:: Exercise directions ::
Reproduce the part of the data that opens with the line containing "Click the Tempero Bio logo" and closes with the line containing "point(29,275)", both of those lines included.

:: Data lines ::

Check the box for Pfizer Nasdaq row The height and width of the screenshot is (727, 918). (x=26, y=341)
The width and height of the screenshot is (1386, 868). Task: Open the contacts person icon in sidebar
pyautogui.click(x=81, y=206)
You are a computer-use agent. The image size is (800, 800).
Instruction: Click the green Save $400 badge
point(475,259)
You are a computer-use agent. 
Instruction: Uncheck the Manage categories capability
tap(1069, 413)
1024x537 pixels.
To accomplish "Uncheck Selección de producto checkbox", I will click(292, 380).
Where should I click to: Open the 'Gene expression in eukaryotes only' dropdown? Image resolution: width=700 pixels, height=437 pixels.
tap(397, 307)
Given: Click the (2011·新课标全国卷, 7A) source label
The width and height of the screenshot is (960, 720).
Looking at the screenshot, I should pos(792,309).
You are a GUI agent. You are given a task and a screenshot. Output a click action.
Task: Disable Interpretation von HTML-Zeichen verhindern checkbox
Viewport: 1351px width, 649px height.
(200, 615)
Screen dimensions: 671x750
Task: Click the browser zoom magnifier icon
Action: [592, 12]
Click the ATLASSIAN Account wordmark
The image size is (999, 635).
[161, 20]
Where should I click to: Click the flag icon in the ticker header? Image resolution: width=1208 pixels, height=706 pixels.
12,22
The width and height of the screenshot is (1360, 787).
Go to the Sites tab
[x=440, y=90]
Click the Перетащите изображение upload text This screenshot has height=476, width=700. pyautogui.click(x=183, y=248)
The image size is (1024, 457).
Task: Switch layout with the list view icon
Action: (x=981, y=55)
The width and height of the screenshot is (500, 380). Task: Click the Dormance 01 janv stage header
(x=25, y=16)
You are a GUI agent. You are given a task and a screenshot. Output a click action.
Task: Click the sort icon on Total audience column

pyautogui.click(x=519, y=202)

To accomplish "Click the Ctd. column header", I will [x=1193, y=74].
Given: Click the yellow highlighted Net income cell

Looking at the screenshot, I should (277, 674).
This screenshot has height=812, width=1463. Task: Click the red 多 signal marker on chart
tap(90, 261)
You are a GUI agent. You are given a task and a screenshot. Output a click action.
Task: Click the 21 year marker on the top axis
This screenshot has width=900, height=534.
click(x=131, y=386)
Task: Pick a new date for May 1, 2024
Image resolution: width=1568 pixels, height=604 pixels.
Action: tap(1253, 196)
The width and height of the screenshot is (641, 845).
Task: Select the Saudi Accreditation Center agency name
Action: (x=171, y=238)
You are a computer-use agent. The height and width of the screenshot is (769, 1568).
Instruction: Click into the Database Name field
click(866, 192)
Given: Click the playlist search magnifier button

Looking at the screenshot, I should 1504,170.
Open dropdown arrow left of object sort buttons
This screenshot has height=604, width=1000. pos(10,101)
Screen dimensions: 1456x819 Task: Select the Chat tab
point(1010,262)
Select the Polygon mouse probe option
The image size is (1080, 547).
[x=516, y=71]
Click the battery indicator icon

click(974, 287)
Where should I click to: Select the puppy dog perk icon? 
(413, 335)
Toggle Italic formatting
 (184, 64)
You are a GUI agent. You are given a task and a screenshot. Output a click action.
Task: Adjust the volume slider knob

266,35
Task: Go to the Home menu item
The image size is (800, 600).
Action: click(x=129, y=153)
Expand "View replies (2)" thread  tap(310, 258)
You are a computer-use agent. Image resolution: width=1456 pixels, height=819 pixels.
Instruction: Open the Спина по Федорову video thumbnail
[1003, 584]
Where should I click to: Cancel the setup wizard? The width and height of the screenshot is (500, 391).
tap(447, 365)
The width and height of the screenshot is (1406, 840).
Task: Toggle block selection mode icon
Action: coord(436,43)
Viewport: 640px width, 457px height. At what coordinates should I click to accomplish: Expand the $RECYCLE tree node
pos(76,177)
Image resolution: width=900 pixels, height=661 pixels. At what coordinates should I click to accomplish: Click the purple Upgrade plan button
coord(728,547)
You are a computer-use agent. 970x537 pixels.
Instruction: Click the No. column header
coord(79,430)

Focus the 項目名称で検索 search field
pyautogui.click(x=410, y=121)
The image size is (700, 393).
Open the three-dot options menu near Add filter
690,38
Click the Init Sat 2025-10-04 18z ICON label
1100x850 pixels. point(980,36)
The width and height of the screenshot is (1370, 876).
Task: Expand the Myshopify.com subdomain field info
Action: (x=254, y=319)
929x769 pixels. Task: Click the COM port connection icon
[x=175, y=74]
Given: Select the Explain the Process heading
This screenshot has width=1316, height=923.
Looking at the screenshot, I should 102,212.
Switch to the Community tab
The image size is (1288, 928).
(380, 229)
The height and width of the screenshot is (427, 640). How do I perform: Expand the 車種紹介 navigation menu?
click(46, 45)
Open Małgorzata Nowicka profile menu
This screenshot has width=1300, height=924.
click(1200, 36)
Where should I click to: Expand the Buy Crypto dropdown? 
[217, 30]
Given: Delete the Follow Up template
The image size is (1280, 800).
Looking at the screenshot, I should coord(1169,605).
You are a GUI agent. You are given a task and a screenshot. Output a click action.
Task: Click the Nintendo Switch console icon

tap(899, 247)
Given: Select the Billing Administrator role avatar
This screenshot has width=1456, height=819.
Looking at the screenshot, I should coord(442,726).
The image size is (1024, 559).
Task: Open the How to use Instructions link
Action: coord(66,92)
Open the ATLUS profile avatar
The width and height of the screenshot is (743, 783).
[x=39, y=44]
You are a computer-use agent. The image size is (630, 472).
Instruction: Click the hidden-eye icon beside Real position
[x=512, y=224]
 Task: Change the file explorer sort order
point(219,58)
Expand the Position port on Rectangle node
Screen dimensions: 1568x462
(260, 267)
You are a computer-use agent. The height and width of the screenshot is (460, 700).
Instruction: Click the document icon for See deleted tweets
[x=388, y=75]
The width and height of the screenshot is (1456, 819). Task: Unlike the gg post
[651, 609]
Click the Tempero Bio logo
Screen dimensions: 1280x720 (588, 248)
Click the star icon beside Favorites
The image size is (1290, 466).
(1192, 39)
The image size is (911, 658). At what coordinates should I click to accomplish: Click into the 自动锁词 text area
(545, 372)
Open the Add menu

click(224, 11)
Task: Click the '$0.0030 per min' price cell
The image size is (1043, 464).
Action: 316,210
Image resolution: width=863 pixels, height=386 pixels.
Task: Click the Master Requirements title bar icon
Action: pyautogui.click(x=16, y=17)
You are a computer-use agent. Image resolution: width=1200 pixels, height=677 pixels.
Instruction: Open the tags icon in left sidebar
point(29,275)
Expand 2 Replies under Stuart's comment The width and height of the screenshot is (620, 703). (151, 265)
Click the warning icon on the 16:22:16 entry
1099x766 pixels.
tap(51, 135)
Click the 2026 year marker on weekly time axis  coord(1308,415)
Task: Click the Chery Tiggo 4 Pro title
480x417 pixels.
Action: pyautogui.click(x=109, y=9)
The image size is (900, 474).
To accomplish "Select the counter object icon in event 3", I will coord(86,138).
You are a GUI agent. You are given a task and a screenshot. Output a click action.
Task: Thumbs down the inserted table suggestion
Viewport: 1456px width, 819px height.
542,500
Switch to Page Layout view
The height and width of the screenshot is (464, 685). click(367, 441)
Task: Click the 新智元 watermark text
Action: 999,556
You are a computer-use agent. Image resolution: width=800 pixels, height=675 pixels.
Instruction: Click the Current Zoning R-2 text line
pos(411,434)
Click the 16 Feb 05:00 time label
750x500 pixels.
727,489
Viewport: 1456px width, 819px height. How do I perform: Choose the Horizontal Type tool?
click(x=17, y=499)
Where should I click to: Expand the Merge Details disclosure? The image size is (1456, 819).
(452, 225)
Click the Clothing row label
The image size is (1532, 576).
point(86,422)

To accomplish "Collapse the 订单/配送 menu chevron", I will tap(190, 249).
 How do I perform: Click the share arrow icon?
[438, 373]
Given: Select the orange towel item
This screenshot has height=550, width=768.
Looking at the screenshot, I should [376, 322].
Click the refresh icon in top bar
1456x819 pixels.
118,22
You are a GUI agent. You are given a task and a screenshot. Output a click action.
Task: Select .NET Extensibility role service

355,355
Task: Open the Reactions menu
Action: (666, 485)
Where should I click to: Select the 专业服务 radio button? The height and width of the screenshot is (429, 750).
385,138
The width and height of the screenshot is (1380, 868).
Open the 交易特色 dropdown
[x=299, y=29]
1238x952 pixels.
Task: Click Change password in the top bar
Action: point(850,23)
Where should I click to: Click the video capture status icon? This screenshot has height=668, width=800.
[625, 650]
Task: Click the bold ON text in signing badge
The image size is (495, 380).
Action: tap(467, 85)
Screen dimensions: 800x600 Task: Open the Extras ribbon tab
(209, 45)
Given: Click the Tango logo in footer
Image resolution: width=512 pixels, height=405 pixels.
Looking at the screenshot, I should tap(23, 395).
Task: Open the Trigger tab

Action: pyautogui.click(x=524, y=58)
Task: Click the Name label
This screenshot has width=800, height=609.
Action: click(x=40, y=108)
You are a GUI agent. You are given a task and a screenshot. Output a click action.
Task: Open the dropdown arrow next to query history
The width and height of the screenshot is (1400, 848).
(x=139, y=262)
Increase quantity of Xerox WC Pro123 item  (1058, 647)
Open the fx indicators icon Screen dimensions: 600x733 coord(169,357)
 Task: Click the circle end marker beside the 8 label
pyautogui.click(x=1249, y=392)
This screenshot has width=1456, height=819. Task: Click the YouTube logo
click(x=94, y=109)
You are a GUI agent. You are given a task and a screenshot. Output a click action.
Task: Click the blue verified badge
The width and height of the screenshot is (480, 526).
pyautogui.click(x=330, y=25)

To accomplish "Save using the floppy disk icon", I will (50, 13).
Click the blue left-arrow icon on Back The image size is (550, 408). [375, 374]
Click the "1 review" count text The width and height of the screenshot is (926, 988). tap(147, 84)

:: Exercise answer ::
Click the Tempero Bio logo
Screen dimensions: 1280x720 (588, 248)
Click the star icon beside Favorites
The image size is (1290, 466).
(1192, 39)
The image size is (911, 658). At what coordinates should I click to accomplish: Click into the 自动锁词 text area
(545, 372)
Open the Add menu

click(224, 11)
Task: Click the '$0.0030 per min' price cell
The image size is (1043, 464).
Action: 316,210
Image resolution: width=863 pixels, height=386 pixels.
Task: Click the Master Requirements title bar icon
Action: pyautogui.click(x=16, y=17)
You are a computer-use agent. Image resolution: width=1200 pixels, height=677 pixels.
Instruction: Open the tags icon in left sidebar
point(29,275)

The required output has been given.